▶ **Required work**
Rewrite every line of the records below as a Markdown table with the columns Number and Entry. Give each line its own row with its sequence number, and skip blank lines.

▶ **Exercise inputs**
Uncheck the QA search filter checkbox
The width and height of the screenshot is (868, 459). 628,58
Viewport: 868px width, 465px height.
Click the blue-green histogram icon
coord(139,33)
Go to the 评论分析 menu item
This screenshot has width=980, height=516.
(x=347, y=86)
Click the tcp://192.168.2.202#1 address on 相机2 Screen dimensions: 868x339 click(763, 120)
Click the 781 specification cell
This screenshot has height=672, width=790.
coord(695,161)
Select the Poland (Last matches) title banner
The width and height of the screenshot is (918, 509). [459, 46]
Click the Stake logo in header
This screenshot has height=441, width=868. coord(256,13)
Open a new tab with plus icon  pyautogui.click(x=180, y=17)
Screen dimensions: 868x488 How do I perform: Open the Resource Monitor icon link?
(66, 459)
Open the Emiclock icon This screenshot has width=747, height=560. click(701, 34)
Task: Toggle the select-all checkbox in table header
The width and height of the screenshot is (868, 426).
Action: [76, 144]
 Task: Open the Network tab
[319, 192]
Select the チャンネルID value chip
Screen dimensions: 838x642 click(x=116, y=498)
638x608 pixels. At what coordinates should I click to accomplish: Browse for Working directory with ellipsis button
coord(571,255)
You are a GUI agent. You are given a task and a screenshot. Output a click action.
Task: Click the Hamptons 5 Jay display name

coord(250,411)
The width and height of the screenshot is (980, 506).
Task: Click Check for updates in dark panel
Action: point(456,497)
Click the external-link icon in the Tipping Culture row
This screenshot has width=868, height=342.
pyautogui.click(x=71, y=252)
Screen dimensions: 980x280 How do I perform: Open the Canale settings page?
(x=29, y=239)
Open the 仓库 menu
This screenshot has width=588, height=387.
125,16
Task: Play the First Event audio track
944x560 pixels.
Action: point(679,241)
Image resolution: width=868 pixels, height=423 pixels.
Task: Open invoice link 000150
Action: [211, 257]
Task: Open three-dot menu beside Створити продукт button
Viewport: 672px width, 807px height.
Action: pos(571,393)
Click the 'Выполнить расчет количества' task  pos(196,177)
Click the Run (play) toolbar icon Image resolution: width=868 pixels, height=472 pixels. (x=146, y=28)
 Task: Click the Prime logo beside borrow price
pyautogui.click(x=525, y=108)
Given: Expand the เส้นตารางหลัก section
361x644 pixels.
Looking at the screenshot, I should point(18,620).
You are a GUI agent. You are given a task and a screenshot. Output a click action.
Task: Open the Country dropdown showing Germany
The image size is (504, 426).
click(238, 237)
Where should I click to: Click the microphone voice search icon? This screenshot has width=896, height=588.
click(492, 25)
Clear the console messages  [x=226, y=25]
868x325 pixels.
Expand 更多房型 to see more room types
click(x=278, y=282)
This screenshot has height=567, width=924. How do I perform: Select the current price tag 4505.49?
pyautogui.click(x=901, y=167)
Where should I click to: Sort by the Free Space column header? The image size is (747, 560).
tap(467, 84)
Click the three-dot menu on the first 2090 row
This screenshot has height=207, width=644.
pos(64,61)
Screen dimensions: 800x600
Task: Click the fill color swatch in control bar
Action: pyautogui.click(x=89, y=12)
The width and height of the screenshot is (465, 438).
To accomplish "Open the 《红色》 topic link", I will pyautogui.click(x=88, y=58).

▶ **Final result**
| Number | Entry |
|---|---|
| 1 | Uncheck the QA search filter checkbox |
| 2 | The width and height of the screenshot is (868, 459). 628,58 |
| 3 | Viewport: 868px width, 465px height. |
| 4 | Click the blue-green histogram icon |
| 5 | coord(139,33) |
| 6 | Go to the 评论分析 menu item |
| 7 | This screenshot has width=980, height=516. |
| 8 | (x=347, y=86) |
| 9 | Click the tcp://192.168.2.202#1 address on 相机2 Screen dimensions: 868x339 click(763, 120) |
| 10 | Click the 781 specification cell |
| 11 | This screenshot has height=672, width=790. |
| 12 | coord(695,161) |
| 13 | Select the Poland (Last matches) title banner |
| 14 | The width and height of the screenshot is (918, 509). [459, 46] |
| 15 | Click the Stake logo in header |
| 16 | This screenshot has height=441, width=868. coord(256,13) |
| 17 | Open a new tab with plus icon  pyautogui.click(x=180, y=17) |
| 18 | Screen dimensions: 868x488 How do I perform: Open the Resource Monitor icon link? |
| 19 | (66, 459) |
| 20 | Open the Emiclock icon This screenshot has width=747, height=560. click(701, 34) |
| 21 | Task: Toggle the select-all checkbox in table header |
| 22 | The width and height of the screenshot is (868, 426). |
| 23 | Action: [76, 144] |
| 24 |  Task: Open the Network tab |
| 25 | [319, 192] |
| 26 | Select the チャンネルID value chip |
| 27 | Screen dimensions: 838x642 click(x=116, y=498) |
| 28 | 638x608 pixels. At what coordinates should I click to accomplish: Browse for Working directory with ellipsis button |
| 29 | coord(571,255) |
| 30 | You are a GUI agent. You are given a task and a screenshot. Output a click action. |
| 31 | Task: Click the Hamptons 5 Jay display name |
| 32 | coord(250,411) |
| 33 | The width and height of the screenshot is (980, 506). |
| 34 | Task: Click Check for updates in dark panel |
| 35 | Action: point(456,497) |
| 36 | Click the external-link icon in the Tipping Culture row |
| 37 | This screenshot has width=868, height=342. |
| 38 | pyautogui.click(x=71, y=252) |
| 39 | Screen dimensions: 980x280 How do I perform: Open the Canale settings page? |
| 40 | (x=29, y=239) |
| 41 | Open the 仓库 menu |
| 42 | This screenshot has width=588, height=387. |
| 43 | 125,16 |
| 44 | Task: Play the First Event audio track |
| 45 | 944x560 pixels. |
| 46 | Action: point(679,241) |
| 47 | Image resolution: width=868 pixels, height=423 pixels. |
| 48 | Task: Open invoice link 000150 |
| 49 | Action: [211, 257] |
| 50 | Task: Open three-dot menu beside Створити продукт button |
| 51 | Viewport: 672px width, 807px height. |
| 52 | Action: pos(571,393) |
| 53 | Click the 'Выполнить расчет количества' task  pos(196,177) |
| 54 | Click the Run (play) toolbar icon Image resolution: width=868 pixels, height=472 pixels. (x=146, y=28) |
| 55 |  Task: Click the Prime logo beside borrow price |
| 56 | pyautogui.click(x=525, y=108) |
| 57 | Given: Expand the เส้นตารางหลัก section |
| 58 | 361x644 pixels. |
| 59 | Looking at the screenshot, I should point(18,620). |
| 60 | You are a GUI agent. You are given a task and a screenshot. Output a click action. |
| 61 | Task: Open the Country dropdown showing Germany |
| 62 | The image size is (504, 426). |
| 63 | click(238, 237) |
| 64 | Where should I click to: Click the microphone voice search icon? This screenshot has width=896, height=588. |
| 65 | click(492, 25) |
| 66 | Clear the console messages  [x=226, y=25] |
| 67 | 868x325 pixels. |
| 68 | Expand 更多房型 to see more room types |
| 69 | click(x=278, y=282) |
| 70 | This screenshot has height=567, width=924. How do I perform: Select the current price tag 4505.49? |
| 71 | pyautogui.click(x=901, y=167) |
| 72 | Where should I click to: Sort by the Free Space column header? The image size is (747, 560). |
| 73 | tap(467, 84) |
| 74 | Click the three-dot menu on the first 2090 row |
| 75 | This screenshot has height=207, width=644. |
| 76 | pos(64,61) |
| 77 | Screen dimensions: 800x600 |
| 78 | Task: Click the fill color swatch in control bar |
| 79 | Action: pyautogui.click(x=89, y=12) |
| 80 | The width and height of the screenshot is (465, 438). |
| 81 | To accomplish "Open the 《红色》 topic link", I will pyautogui.click(x=88, y=58). |